With Extract, you can easily extract structured data from any URL. You need to specify your schema in the JSON Schema format, using the serde_json::json! macro.

let json_schema = json!({
    "type": "object",
    "properties": {
        "top": {
            "type": "array",
            "items": {
                "type": "object",
                "properties": {
                    "title": {"type": "string"},
                    "points": {"type": "number"},
                    "by": {"type": "string"},
                    "commentsURL": {"type": "string"}
                },
                "required": ["title", "points", "by", "commentsURL"]
            },
            "minItems": 5,
            "maxItems": 5,
            "description": "Top 5 stories on Hacker News"
        }
    },
    "required": ["top"]
});

let llm_extraction_options = ScrapeOptions {
    formats: vec![ ScrapeFormats::Extract ].into(),
    extract: ExtractOptions {
        schema: json_schema.into(),
        ..Default::default()
    }.into(),
    ..Default::default()
};

let llm_extraction_result = app
    .scrape_url("https://news.ycombinator.com", llm_extraction_options)
    .await;

match llm_extraction_result {
    Ok(data) => println!("LLM Extraction Result:\n{:#?}", data.extract.unwrap()),
    Err(e) => eprintln!("LLM Extraction failed: {}", e),
}

Crawling a Website

To crawl a website, use the crawl_url method.
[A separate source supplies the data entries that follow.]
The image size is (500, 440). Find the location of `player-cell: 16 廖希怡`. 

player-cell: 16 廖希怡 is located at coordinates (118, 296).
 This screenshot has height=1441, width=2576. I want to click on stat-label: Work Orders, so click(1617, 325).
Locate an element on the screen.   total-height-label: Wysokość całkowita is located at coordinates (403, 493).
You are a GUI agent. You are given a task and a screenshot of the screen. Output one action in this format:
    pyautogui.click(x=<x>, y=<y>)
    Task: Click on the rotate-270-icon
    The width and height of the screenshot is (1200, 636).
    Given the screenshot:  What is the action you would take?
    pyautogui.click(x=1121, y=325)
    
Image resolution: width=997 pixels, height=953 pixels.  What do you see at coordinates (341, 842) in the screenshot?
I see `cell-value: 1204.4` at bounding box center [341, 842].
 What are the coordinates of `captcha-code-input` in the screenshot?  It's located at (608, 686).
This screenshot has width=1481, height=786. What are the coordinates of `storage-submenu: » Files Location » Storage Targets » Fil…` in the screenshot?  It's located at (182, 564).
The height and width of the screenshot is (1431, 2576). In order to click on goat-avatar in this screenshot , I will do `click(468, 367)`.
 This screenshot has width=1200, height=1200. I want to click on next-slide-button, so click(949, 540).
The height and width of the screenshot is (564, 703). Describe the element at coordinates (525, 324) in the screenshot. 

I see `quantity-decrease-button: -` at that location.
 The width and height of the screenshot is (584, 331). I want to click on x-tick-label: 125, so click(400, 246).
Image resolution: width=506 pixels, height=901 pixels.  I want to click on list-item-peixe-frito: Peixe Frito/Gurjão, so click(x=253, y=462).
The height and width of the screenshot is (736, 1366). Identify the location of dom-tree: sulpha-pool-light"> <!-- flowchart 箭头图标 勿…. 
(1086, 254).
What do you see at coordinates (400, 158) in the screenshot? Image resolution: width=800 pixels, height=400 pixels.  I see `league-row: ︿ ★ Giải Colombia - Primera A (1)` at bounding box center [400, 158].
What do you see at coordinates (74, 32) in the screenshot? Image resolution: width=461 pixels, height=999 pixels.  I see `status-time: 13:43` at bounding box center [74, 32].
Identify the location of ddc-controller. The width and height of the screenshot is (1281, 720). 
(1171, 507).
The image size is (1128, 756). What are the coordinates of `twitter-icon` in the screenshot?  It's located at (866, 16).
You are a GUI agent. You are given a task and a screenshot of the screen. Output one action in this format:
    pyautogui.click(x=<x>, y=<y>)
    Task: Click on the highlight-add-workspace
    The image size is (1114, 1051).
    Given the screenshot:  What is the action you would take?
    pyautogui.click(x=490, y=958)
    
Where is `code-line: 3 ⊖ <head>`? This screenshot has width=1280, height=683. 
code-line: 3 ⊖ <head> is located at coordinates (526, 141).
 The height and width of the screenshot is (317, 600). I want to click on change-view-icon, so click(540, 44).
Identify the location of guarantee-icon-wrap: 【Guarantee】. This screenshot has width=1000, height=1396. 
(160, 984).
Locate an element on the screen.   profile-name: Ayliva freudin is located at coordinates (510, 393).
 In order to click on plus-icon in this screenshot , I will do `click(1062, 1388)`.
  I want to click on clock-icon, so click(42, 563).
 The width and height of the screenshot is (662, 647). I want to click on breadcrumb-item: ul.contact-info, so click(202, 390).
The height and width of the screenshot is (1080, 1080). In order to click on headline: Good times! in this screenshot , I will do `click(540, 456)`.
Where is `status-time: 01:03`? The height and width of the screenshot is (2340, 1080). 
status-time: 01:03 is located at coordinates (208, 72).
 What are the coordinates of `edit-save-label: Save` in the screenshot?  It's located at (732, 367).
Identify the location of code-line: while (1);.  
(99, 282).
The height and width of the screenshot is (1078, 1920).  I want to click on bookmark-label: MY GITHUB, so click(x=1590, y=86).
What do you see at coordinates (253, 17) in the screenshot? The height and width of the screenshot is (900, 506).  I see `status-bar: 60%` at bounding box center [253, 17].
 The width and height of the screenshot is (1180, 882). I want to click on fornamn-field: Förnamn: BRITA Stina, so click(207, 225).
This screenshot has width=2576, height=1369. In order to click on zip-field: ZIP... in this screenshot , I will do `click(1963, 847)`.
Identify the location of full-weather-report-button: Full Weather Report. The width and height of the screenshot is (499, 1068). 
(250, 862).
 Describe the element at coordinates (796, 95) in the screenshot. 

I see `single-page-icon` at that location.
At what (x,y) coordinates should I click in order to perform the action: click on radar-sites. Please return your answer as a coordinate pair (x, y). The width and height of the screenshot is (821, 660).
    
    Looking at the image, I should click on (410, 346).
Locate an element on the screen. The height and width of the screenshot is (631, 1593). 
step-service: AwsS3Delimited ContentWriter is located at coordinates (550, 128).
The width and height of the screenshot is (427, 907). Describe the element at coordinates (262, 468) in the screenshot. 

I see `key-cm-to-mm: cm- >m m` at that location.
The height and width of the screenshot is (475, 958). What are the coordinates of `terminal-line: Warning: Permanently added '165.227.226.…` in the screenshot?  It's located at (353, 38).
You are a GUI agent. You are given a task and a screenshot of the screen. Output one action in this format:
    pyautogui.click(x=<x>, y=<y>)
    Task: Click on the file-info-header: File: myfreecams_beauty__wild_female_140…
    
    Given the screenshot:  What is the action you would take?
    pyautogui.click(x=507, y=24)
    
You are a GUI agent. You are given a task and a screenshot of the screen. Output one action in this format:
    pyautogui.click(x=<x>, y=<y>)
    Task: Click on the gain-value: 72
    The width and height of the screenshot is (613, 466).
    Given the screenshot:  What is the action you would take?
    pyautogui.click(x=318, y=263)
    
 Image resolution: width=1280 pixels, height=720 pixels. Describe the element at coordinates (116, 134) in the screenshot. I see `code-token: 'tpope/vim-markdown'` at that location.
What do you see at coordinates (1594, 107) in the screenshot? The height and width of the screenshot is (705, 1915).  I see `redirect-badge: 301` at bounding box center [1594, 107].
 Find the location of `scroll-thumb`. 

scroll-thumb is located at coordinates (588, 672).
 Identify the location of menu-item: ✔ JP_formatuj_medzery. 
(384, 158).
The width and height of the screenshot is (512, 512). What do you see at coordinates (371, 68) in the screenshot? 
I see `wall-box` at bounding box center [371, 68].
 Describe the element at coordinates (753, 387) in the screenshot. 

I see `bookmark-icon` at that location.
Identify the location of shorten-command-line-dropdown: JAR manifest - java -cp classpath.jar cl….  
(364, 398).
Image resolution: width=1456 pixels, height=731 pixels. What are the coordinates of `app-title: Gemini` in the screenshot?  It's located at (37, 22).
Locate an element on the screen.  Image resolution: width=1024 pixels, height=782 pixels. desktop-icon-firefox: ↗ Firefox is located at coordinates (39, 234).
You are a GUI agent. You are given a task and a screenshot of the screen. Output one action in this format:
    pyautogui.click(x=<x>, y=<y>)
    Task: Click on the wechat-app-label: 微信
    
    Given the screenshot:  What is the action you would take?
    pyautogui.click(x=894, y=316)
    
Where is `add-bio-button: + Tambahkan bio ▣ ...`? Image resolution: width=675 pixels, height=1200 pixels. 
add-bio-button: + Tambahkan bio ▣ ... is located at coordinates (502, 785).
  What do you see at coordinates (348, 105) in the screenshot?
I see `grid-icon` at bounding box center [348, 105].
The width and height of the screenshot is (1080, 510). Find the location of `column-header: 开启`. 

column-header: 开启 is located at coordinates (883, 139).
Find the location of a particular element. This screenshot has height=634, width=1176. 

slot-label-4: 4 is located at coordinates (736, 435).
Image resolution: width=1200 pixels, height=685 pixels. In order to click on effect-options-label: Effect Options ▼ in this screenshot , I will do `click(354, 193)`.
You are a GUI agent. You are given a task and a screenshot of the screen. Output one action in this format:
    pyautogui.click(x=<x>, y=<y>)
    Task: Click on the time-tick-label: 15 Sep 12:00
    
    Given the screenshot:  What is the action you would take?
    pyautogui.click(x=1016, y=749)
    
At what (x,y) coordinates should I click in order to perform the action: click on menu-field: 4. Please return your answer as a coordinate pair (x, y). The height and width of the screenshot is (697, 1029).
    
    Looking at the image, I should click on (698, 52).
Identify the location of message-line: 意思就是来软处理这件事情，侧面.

This will wait for the crawl to complete, which may take a long time based on your starting URL and your options.

let crawl_options = CrawlOptions {
    exclude_paths: vec![ "blog/*".into() ].into(),
    ..Default::default()
};

let crawl_result = app
    .crawl_url("https://khulnasoft.com", crawl_options)
    .await;

match crawl_result {
    Ok(data) => println!("Crawl Result (used {} credits):\n{:#?}", data.credits_used, data.data),
    Err(e) => eprintln!("Crawl failed: {}", e),
}

Crawling asynchronously

To crawl without waiting for the result, use the crawl_url_async method. It takes the same parameters, but it returns a CrawlAsyncRespone struct, containing the crawl's ID. You can use that ID with the check_crawl_status method to check the status at any time. Do note that completed crawls are deleted after 24 hours.

let crawl_id = app.crawl_url_async("https://khulnasoft.com", None).await?.id;

// ... later ...

let status = app.check_crawl_status(crawl_id).await?;

if status.status == CrawlStatusTypes::Completed {
    println!("Crawl is done: {:#?}", status.data);
} else {
    // ... wait some more ...
}

Map a URL (Alpha)

Map all associated links from a starting URL.

let map_result = app
    .map_url("https://spidery.khulnasoft.com", None)
    .await;

match map_result {
    Ok(data) => println!("Mapped URLs: {:#?}", data),
    Err(e) => eprintln!("Map failed: {}", e),
}

Error Handling

The SDK handles errors returned by the Spidery API and by our dependencies, and combines them into the SpideryError enum, implementing Error, Debug and Display. All of our methods return a Result<T, SpideryError>.

Running the Tests with Cargo

To ensure the functionality of the Spidery Rust SDK, we have included end-to-end tests using cargo. These tests cover various aspects of the SDK, including URL scraping, web searching, and website crawling.

Running the Tests

To run the tests, execute the following commands:

$ export $(xargs < ./tests/.env)
$ cargo test --test e2e_with_auth

Contributing

Contributions to the Spidery Rust SDK are welcome! If you find any issues or have suggestions for improvements, please open an issue or submit a pull request on the GitHub repository.

License

The Spidery Rust SDK is open-source and released under the AGPL License.